Llega ochenta años después. Sonroja. La “estupenda idea inicial” fue del físico William Ogle que trabajó en el proyecto Manhattan en el laboratorio de Los Álamos. Se siguen cavando hoyos y haciendo pruebas, la última en el desierto de Nevada, hace unos meses. El Nobel es una forma de reconocer la larga batalla de los hibakusha, que tuvieron desde el inicio un camino difícil, marcado por el silencio y el estigma. Tuvieron que vivir al principio con la censura de Estados Unidos sobre los bombardeos y con la discriminación de sus propios compatriotas que temían los posibles efectos de la radiación. Algunos incluso ocultaban que habían estado en Hiroshima o Nagasaki. Durante casi 10 años después del bombardeo, los hibakusha no recibieron ayuda alguna de las fuerzas de ocupación estadounidenses, que prohibieron terminantemente a la gente escribir o hablar sobre el bombardeo y los daños, y tampoco la recibieron por parte de su Gobierno cuando el país recuperó su plena soberanía en 1952.
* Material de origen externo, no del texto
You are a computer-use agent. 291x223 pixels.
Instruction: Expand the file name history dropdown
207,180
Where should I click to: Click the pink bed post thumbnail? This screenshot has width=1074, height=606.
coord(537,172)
Se calcula que los bombardeos estadounidenses el 6 de agosto de 1945 sobre Hiroshima y Nagasaki mataron a unas 210.000 personas a finales de ese año. Japón se rindió seis días después del ataque, poniendo fin a la II Guerra Mundial. La bomba atómica no ha vuelto a utilizarse desde entonces, en buena medida gracias a un movimiento mundial cuyos miembros han trabajado incansablemente para concienciar sobre las catastróficas consecuencias humanitarias del uso de armas nucleares, según destaca el comité del Nobel: este movimiento fue dando forma a una “poderosa norma internacional que estigmatizaba el uso de armas nucleares como moralmente inaceptable”, añade. “Los extraordinarios esfuerzos de Nihon Hidankyo y otros representantes de los hibakusha han contribuido en gran medida al establecimiento del tabú nuclear. Por lo tanto, es alarmante que hoy este tabú contra el uso de armas nucleares esté bajo presión”, ha reiterado el comité del Nobel.
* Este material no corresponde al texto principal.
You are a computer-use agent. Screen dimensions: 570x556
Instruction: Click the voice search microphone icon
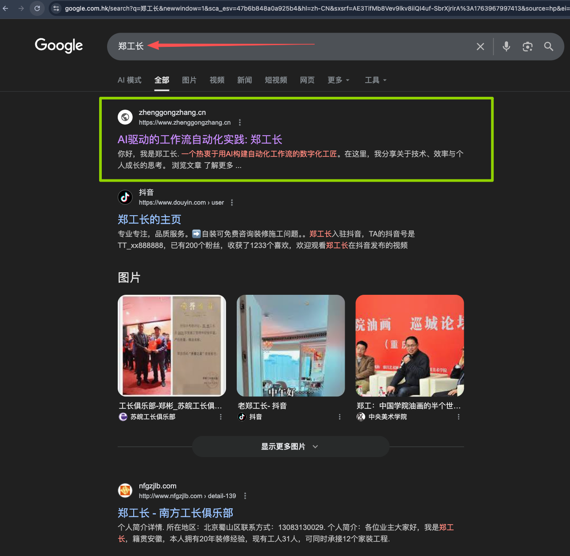coord(506,46)
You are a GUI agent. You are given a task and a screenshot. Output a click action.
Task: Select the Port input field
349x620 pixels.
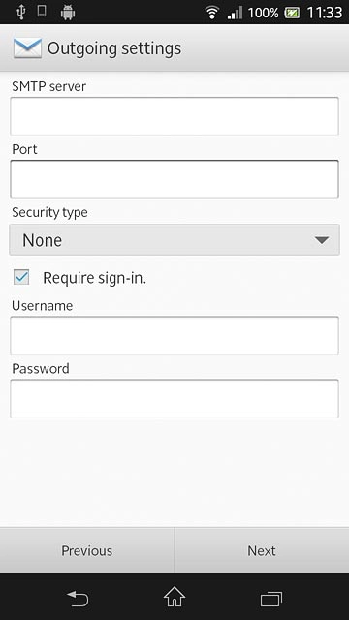175,179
La organización noruega coloca el foco sobre cómo las potencias nucleares siguen modernizando y mejorando sus arsenales, cómo nuevos países parecen estar preparándose para adquirir armas nucleares y cómo se usa la amenaza nuclear en guerras que están en marcha. “En este momento de la historia de la humanidad, conviene recordar qué son las armas nucleares: las armas más destructivas que el mundo haya visto jamás”.
Este movimiento, además de en Japón, ha estado presente en Canadá y Brasil. En Europa extendieron la frase ¡No a Euroshima! que evitó el despliegue de nuevos misiles nucleares en los años ochenta del siglo pasado. En 2017 habían firmado el tratado sobre prohibición de armas nucleares noventa y cuatro países.
Hoy tenemos dos guerras abiertas, con riesgo cierto. Todos los países en guerra poseen armas nucleares. Hay referencias más o menos veladas a la amenaza nuclear en Ucrania; la posibilidad de un conflicto atómico tampoco es ajena a Oriente Próximo, donde sobrevuela el temor a Irán y a Israel. En la región de Asia Pacífico, otro de los puntos calientes del planeta, Corea del Norte, que realizó su último ensayo nuclear en 2017, exhibió, sin embargo, músculo atómico hace poco, en septiembre, al mostrar por primera vez imágenes de instalaciones para enriquecer uranio; poco después, China, la tercera potencia nuclear tras Rusia y Estados Unidos, disparó un misil balístico intercontinental al Pacífico, el primer ensayo de este tipo que ha realizado el gigante asiático desde 1980.
Nos toca poner el grito en el cielo. Lo que ocurrió en Japón no debe repetirse jamás. Apenas hay 100.000 hibakusha vivos en la actualidad, es necesario que escuchemos sus voces y advertencias. La memoria nos debe permitir luchar contra la complacencia.
Los gazatíes, al paso que llevan los bombardeos de Israel, no llegarán a recibir el Nobel, pues dentro de ochenta años apenas quedará población viva.